QuarterWatch is published by the Institute for Safe Medication Practices as a public service. It has no regular income, foundation grant, or other dedicated financial support and is provided to the public and health professions without charge. We seek outside peer reviewers for each issue but their identities are not disclosed. QuarterWatch’s essential costs are funded from the general budget of ISMP, a non-profit organization dedicated solely to promoting the safe use of medication. ISMP, in turn, is supported by charitable donations, volunteer efforts, foundation grants, and subscription income from its four other medication safety newsletters, for pharmacists in the acute care and ambulatory care settings, for nurses, and for consumers.
Thomas J. Moore serves as a part-time project director for QuarterWatch. He has developed and maintains the master adverse event database that serves as the primary data source for the publication and conducts the primary analysis for each issue. Mr. Moore receives an honorarium from ISMP for each issue, with the remaining work being on a volunteer basis. He is also a Lecturer in the Department of Epidemiology and Biostatistics in The George Washington University School of Public Health and Health Services, and Adjunct Professor at the South Carolina College of Pharmacy. Mr. Moore also conducts and publishes other independent studies in the peer-reviewed scientific literature and works as a consultant on drug safety issues, doing business under the name Drug Safety Research. He was a consulting expert to the Attorney General of the State of Texas in a Medicaid fraud lawsuit against Johnson & Johnson regarding the antipsychotic drug Risperdal (risperidone), and was an expert witness for the United States Army in connection with a criminal case involving Chantix (varenicline). He also worked as a consulting expert for plaintiffs in the civil litigation regarding Chantix. In 2011 Moore examined the completeness and accuracy of adverse drug event reports for biological products for Amgen. He has also conducted confidential assessments for attorneys inquiring about the safety profiles of bisphosphonates, antipsychotic drugs, and proton pump inhibitors. In 2013 he has worked as a consulting expert for the plaintiffs in Celexa and Lexapro Marketing and Sales Practices Litigation in U.S. District Court.

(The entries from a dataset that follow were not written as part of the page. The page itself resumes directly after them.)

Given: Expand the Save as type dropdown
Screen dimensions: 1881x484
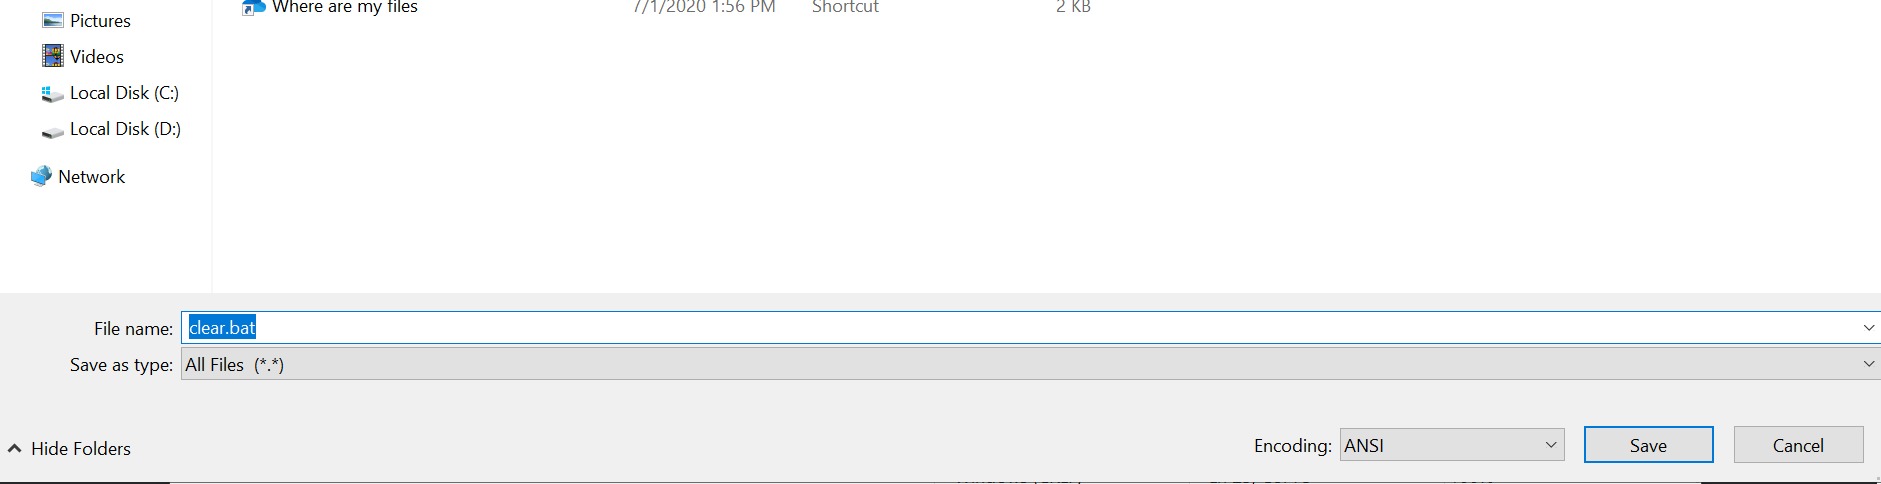Looking at the screenshot, I should (x=1030, y=364).
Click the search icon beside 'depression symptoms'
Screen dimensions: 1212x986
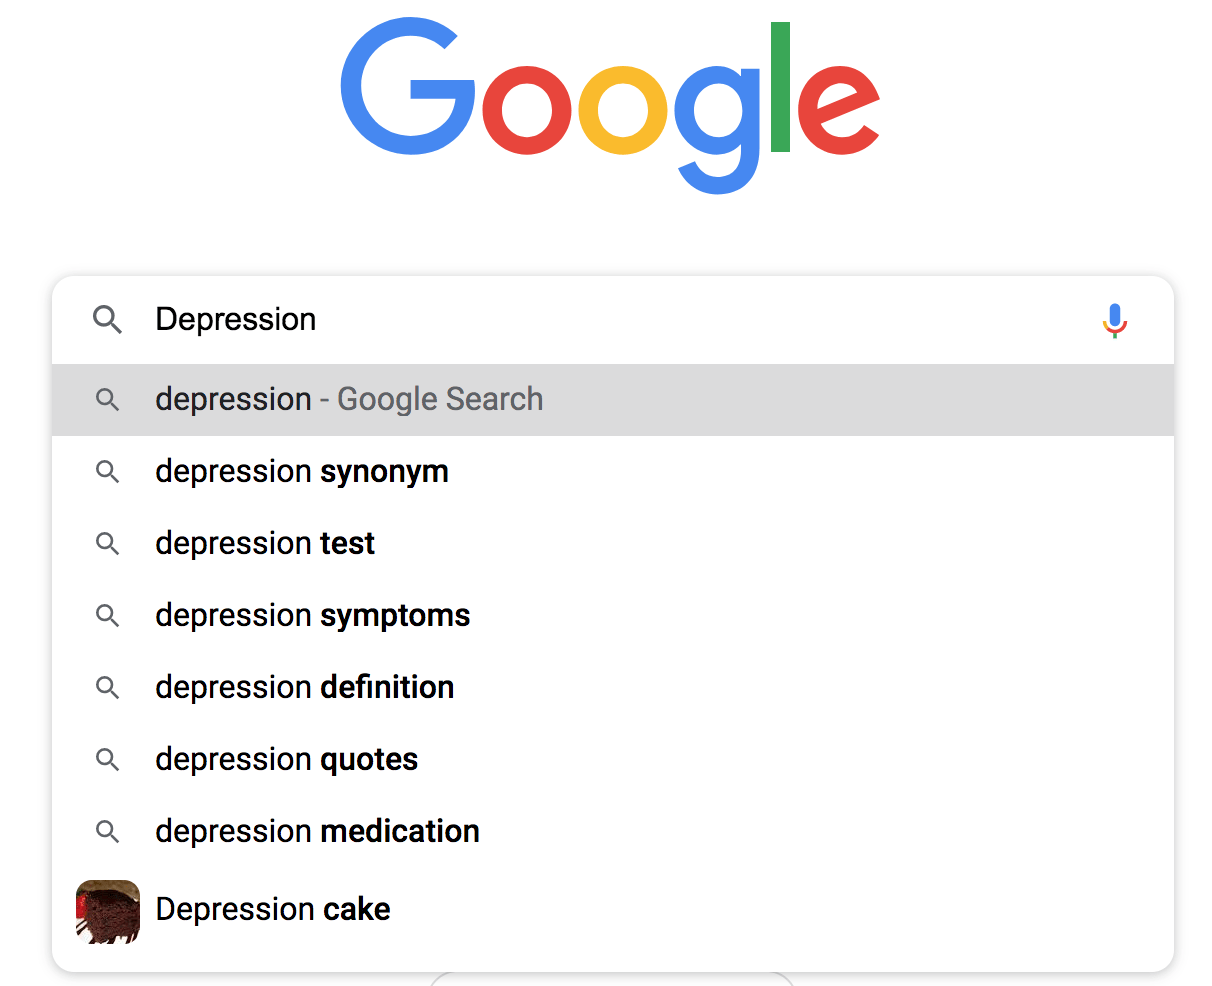(x=107, y=615)
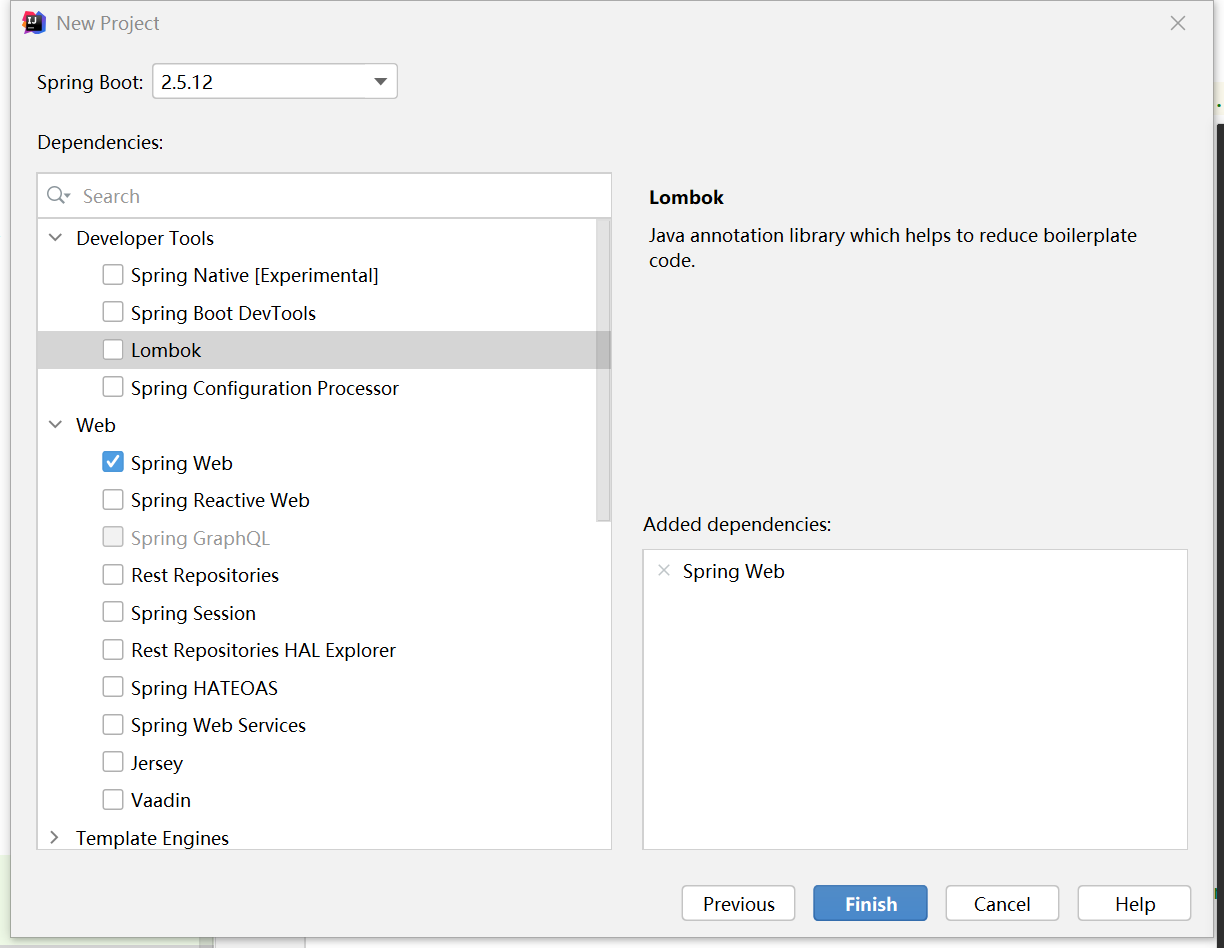Click the dependencies list scrollbar thumb

click(603, 370)
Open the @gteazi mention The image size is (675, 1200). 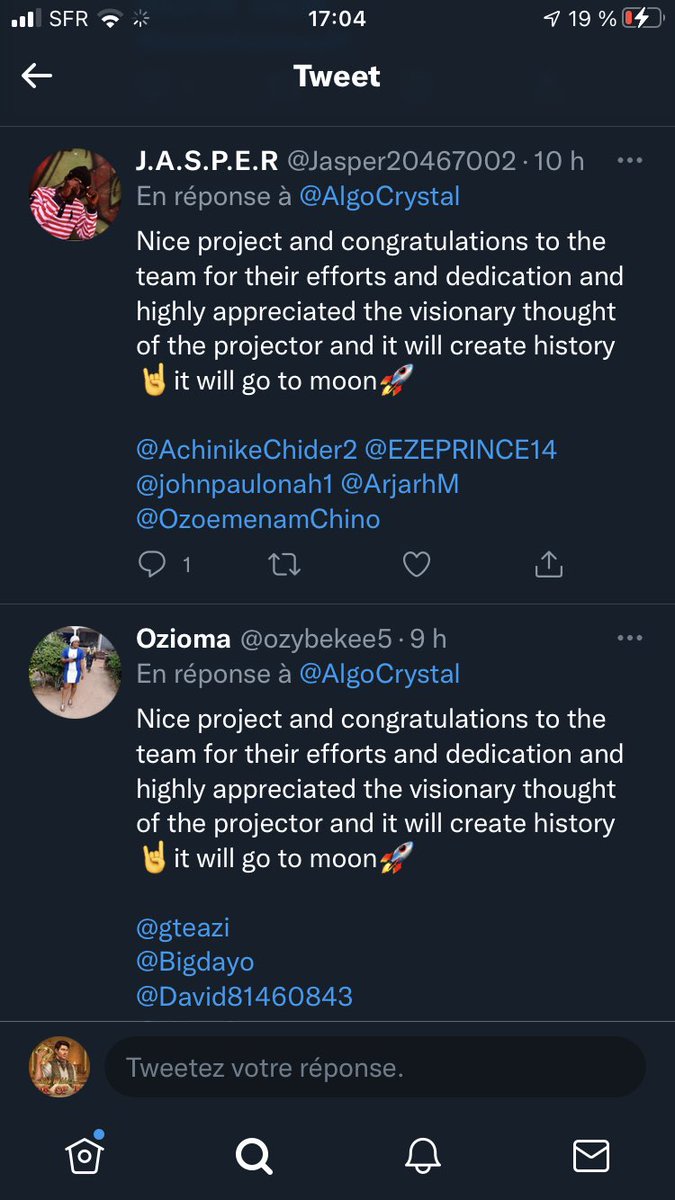click(183, 928)

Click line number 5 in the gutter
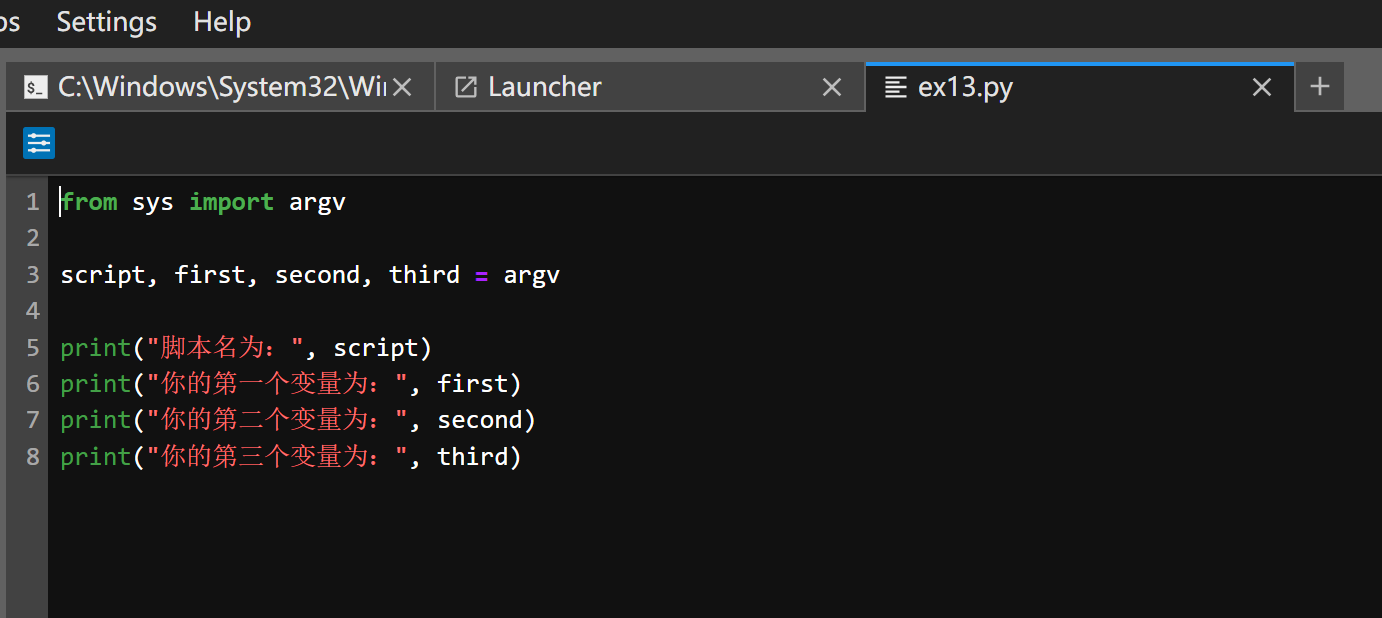(x=33, y=348)
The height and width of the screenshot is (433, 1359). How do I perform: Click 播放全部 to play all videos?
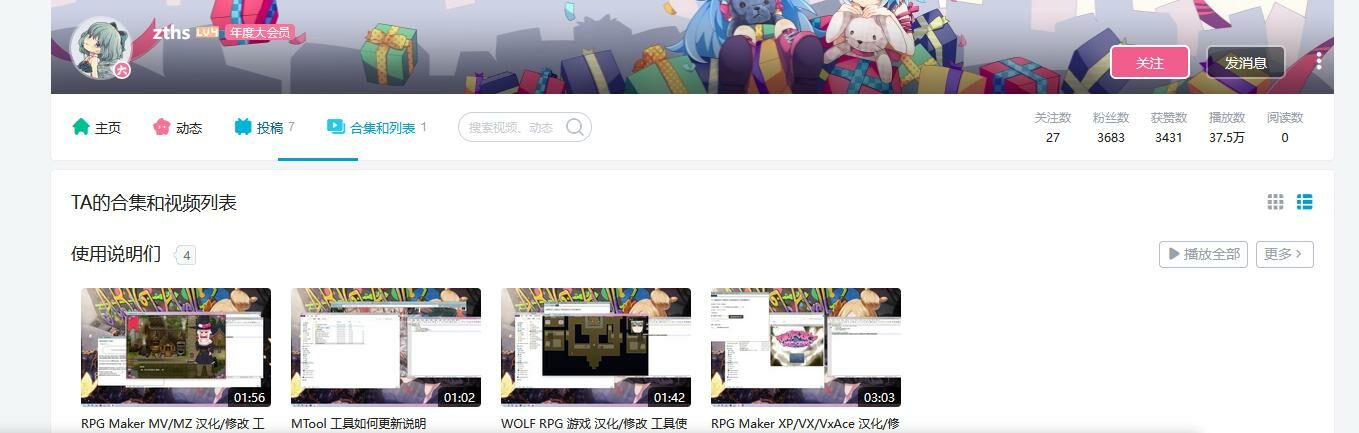pos(1203,254)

Curt D. Furberg, MD, PhD is a Professor Emeritus of Public Health Sciences at Wake Forest School of Medicine and serves as senior medical adviser to QuarterWatch. He receives no compensation for his work in assessing scientific evidence, defining safety issues, shaping the written report, and communicating with the FDA and others about QuarterWatch findings. He continues to have a research role at Wake Forest and has published more than 400 peer-reviewed scientific articles. An expert on clinical trials of drug treatments, Dr. Furberg is author of a major textbook on that subject, and has worked for the National Institutes of Health and the pharmaceutical industry as an investigator in clinical drug research. He has recently given expert testimony or depositions in cases involving Chantix (varenicline), COX-2 inhibitors, Yaz, Yasmin, Vytorin, and Fosamax (alendronate) and has become an expert in the litigation involving Actos (pioglitazone), and Pradaxa (dabigatran). Dr. Furberg is a member of the British Medical Journal Advisory Board.
Michael R. Cohen, RPh, MS, ScD (hon) is founder and President of ISMP and guides the overall policies and content of QuarterWatch. He also edits the other ISMP newsletters and is author of the textbook Medication Errors. He has served as an advisor and consultant to the FDA, and for his work in medication safety was recognized as a MacArthur Fellow by the John D. and Catherine T. MacArthur Foundation. Dr. Cohen receives a regular salary as president of ISMP and does not engage in outside consulting or legal testimony.